The advent of cryo-electron microscopy, which captures molecules frozen in a near-natural state, marked a turning point. As the technology matured, Darst and colleagues realized it could be used to capture the enzyme in action at near-atomic resolution and resolve the question of how RNAP initiates its core reaction.
The chain reaction
For the study, the team paused the enzyme without altering it by supplying E. coli RNAP with three RNA building blocks while withholding the fourth. This forced the enzyme into a loop, producing short RNA fragments and restarting the process again and again. The loop, known as abortive transcription, enriched the sample with enzymes in their earliest, catalytically active stages. The team then flash-froze the reaction by plunging it into liquid ethane, locking the molecules in place in action. Using cryo-EM, they imaged about 2 million individual particles and computationally sorted them into distinct structural states, building near-atomic models detailed enough to resolve ions and even individual water molecules.
A series of snapshots along the reaction pathway emerged, including images of the long-sought moment just before a new bond forms. In the pre-reaction state, the team found that the enzyme folds tightly around its substrate, positioning the RNA chain and incoming building block in near-perfect alignment so that the reaction can occur.
The structures also clarified how RNAP gets the reaction started, resolving the long-standing debate. The researchers observed a continuous chain of water molecules extending from the active site, where the reaction occurs, to the surrounding solution. This water network provides a path for protons to exit, supporting a water-mediated mechanism. Additional structures show the enzyme reopening after the reaction, releasing its chemical byproducts, and preparing to move forward along the DNA. The same water-based architecture appears in related enzymes from yeast, suggesting that this mechanism may be conserved across other domains of life.

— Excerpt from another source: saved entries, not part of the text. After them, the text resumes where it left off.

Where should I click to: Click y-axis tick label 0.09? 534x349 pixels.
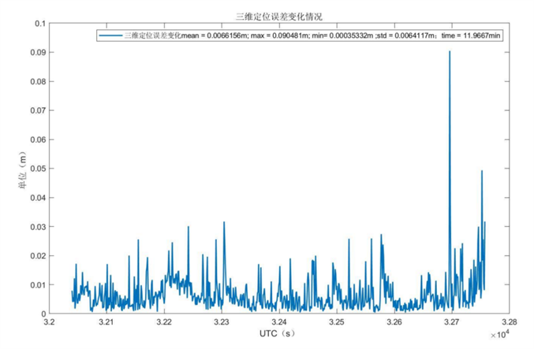pos(35,52)
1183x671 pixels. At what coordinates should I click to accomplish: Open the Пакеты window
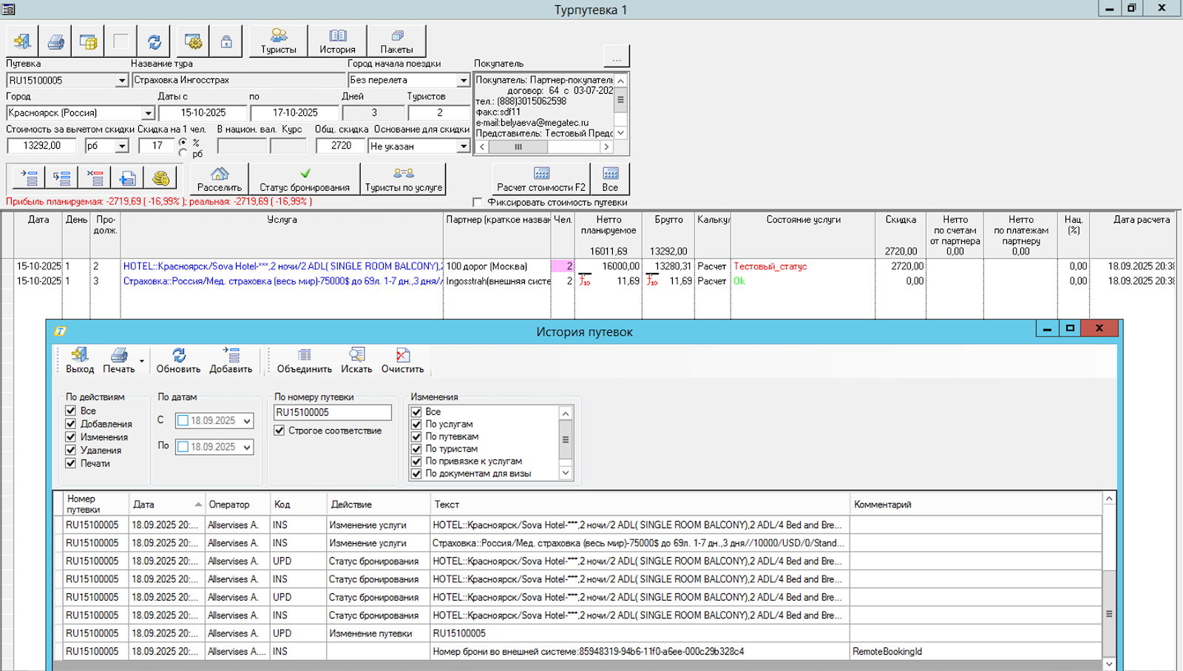click(396, 41)
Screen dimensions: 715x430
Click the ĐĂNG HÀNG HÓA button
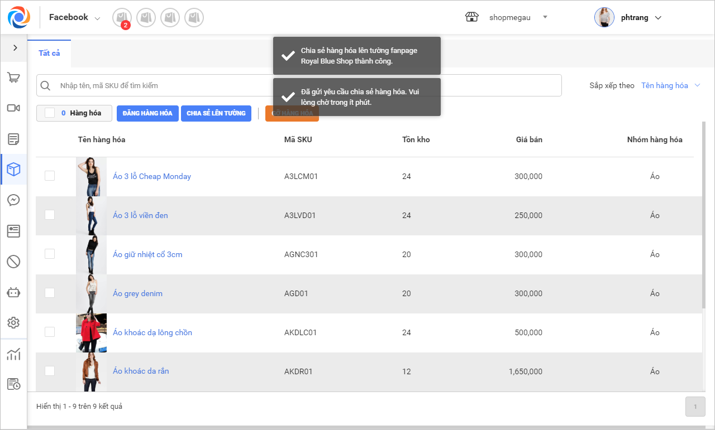[147, 113]
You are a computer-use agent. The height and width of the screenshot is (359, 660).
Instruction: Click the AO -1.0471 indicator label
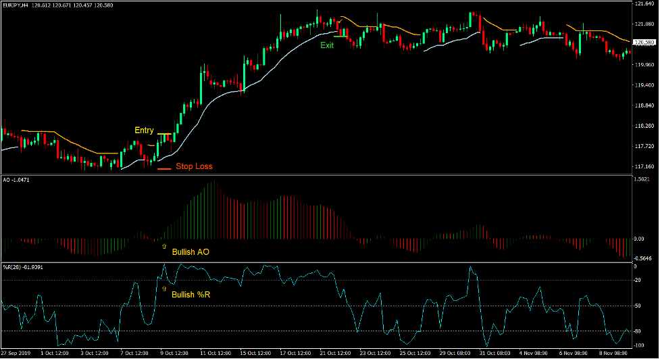tap(16, 180)
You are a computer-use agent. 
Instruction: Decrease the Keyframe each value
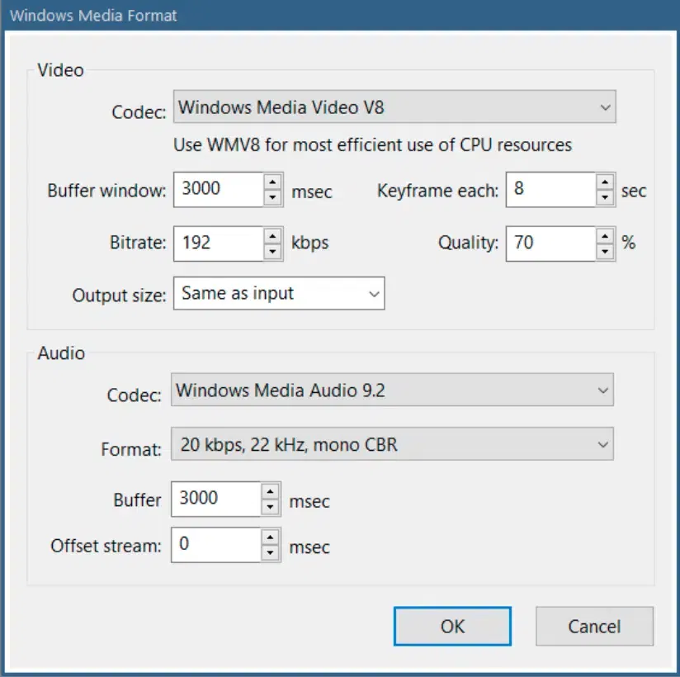pos(606,197)
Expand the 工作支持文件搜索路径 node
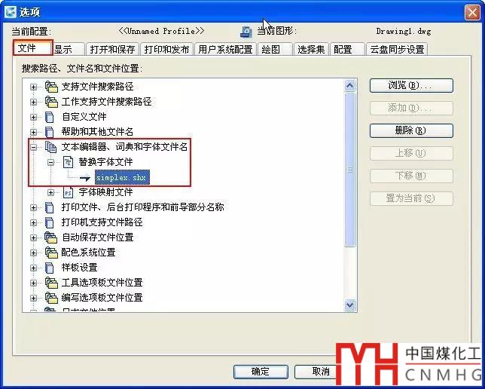 point(33,102)
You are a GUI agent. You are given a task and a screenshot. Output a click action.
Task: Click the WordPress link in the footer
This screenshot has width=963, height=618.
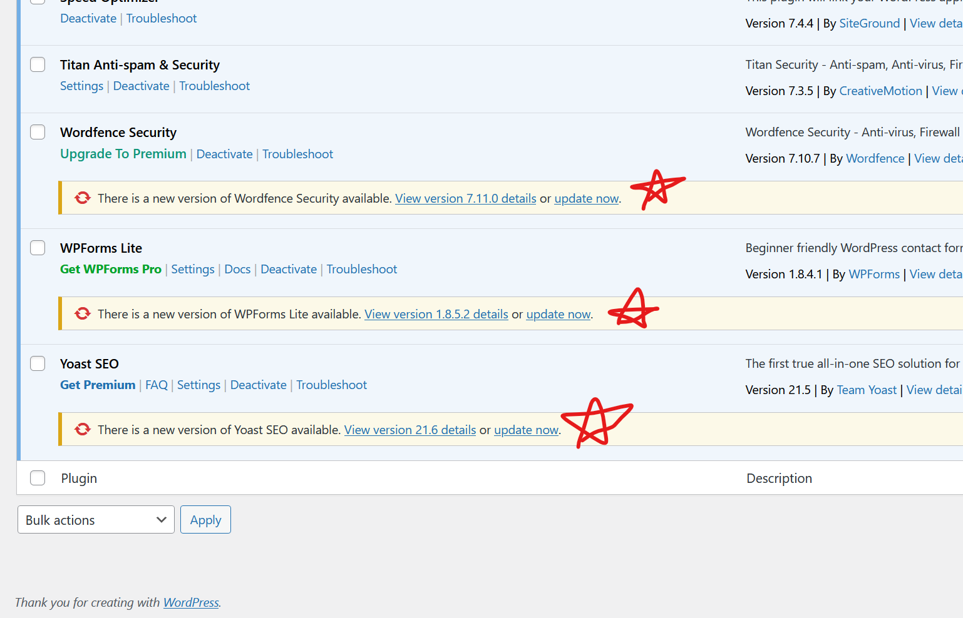(x=190, y=602)
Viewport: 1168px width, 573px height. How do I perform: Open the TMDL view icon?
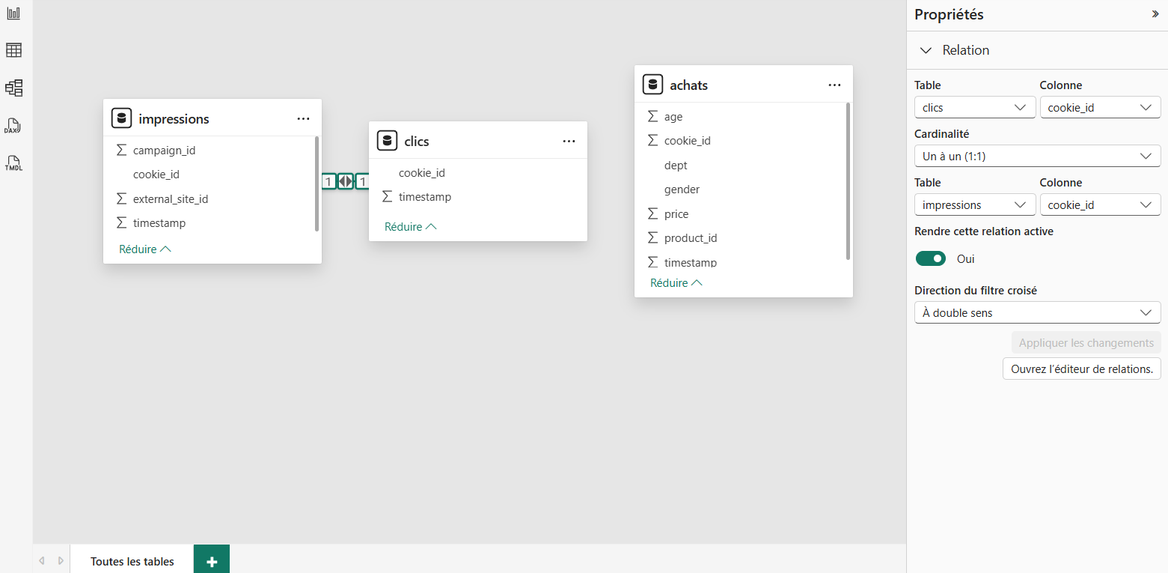click(13, 163)

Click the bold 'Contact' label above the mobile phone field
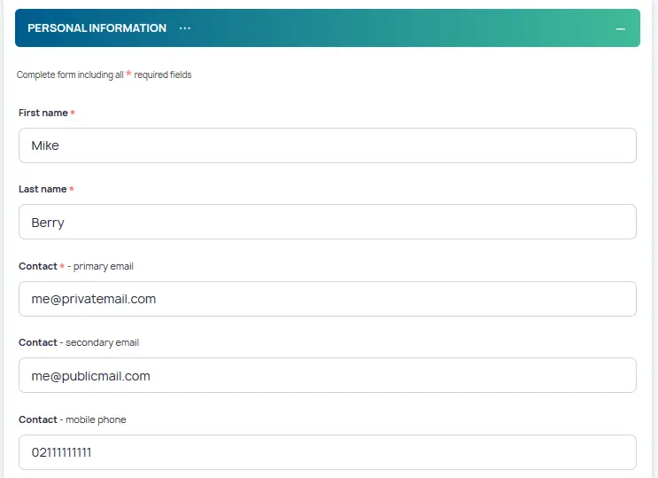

Together, the findings establish the first definitive blueprint for how transcription begins. The next step is to capture the enzyme in action with the other possible DNA-RNA base pair combinations, to see how it adapts to different building blocks while maintaining accuracy. "The genetic code consists of four bases," Mueller says. "Now that we've captured how the enzyme looks, in action, with one base, it would be really interesting to compare this to the other three bases, since they differ in size and chemistry and may change how the active site is arranged."
But even before that, the results redefine how this essential enzyme works at its most fundamental level. And because the active site of RNAP is nearly identical across all forms of life, the implications extend far beyond E. coli. "This is the enzyme that transcribes DNA into RNA in all bacterial, archaeal, and eukaryotic cells. All cells. Period," Darst says. "This particular study is about E. coli RNA polymerase but, as far as the active site and the catalytic mechanism are concerned, it's safe to say they're going to be exactly the same in other forms of life."
With a precise structural blueprint in hand, researchers can now begin to understand why mutations in this region of RNAP are so disruptive. For example, the new structure shows how altering the amino acids that hold the essential magnesium ions in place can completely destroy the enzyme's catalytic activity. The findings also provide a framework for studying how this universally conserved system has remained so stable over evolutionary time.
"Almost every residue around the active site is conserved across all organisms," Darst says. "With these structures, we will be better able to understand and interpret mutations in those residues, and figure out what they're actually doing and why they're so highly conserved."